Protein hormone storage in secretory granules: mechanisms for concentration and sorting
- PMID: 10047971
- DOI: 10.1210/edrv.20.1.0354
Protein hormone storage in secretory granules: mechanisms for concentration and sorting
Abstract
Recent findings in cell biology have demonstrated there are several kinds of active sorting from the trans-Golgi network in all cells. The presence of several sorting pathways, using more than one sorting signal, in neuroendocrine cells means that mutations that direct a hormone to a constitutive pathway instead of a regulated one may not simply be interpreted as a signal for sorting to a regulated pathway. The use of three-dimensional electron microscopy of lactotrophs and the possibility that the trans-Golgi network is consumed during sorting has suggested a major role for hormone aggregation, not only as a sorting mechanism, but also as a mechanism for granule formation, in that other transport vesicles may bud from the trans-Golgi network, leaving the aggregated protein as the dense core granule.
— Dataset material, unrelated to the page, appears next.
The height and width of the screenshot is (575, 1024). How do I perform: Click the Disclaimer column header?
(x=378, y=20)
If aggregation plays such a role, it is unclear how it works in cases where the prohormone must be processed one or more times; does a porous aggregate or colloid form? Obtaining information about the kinds of aggregates that occur in cells is difficult, because at this time there is not a definitive way of knowing whether an aggregate that occurs in solution also occurs in cells. Although secretory granule proteins tend to aggregate relatively easily in solution, the separate treatment of different secretory granule proteins in the same cell make it unlikely that aggregation is a purely passive process, but suggests that the process of aggregation of each hormone is actively controlled in cells. Even if the ability to aggregate accounts for most of the sorting of cargo-secretory granule proteins into granules, other sorting must still occur to get correct membrane proteins necessary for transport and exocytosis into secretory granule membranes. Possible recognition sites for these secretory granule membrane proteins include the cargo itself in an aggregated form, membrane lipids in some unrecognized way, or the proteins and factors that specifically control aggregation of the cargo.